PORSCHE YESTERDAY ann-ounced a cost-cutting programme and further production cuts after the German sports carmaker and owner of a majority stake in Volkswagen reported a fall in half-year operating profits and a sharp drop in sales.
Wendelin Wiedeking, Porsche’s chief executive, said the company had initiated a programme to cut costs by far more than €100 million and would shut its plants for another 19 days before this year’s summer break. Porsche, like many other carmakers, has already halted production longer than usual over the Christmas break.
Mr Wiedeking’s comments came as Porsche’s sales dropped by 27 per cent in the first six months of its fiscal year, which ended yesterday.
“It is fair to say that operating earnings in the first half of the year were down by the same extent as the company’s sales,” Mr Wiedeking said at the company’s annual shareholders’ meeting.
But overall earnings, boosted by VW option trades, would exceed the €1.66 billion of the first six months of the previous fiscal year, he said. Porsche has used a controversial options strategy to gradually take over VW, Europe’s largest carmaker with a revenue 15 times larger than Porsche’s.
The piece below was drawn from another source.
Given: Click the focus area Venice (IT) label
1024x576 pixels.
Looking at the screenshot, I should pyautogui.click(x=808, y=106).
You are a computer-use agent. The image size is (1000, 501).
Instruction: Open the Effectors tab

In January, Porsche raised its stake in VW to 50.76 per cent. Porsche has said it intended to increase its VW stake to 75 per cent.
However, Mr Wiedeking struck a more cautious note yesterday when he said this plan was tied to the state of the broader economy, which was not favourable at the moment. “We have always said we would not act irrationally.”
Porsche’s revenue was down 14.3 per cent to about €3 billion, highlighting the dire straits of the global car industry.
Martin Winterkorn, VW’s chief executive, said earlier this week that the carmakers’ sales had dropped by 15 per cent in January.
At the shareholder’s meeting, Porsche’s management faced some criticism for its stake-building in VW. Hans Hirt, head of corporate governance at Hermes, the UK pension fund, accused Porsche of misleading the market when the group revealed in October that it held nearly 75 per cent in VW through a direct stake and share options.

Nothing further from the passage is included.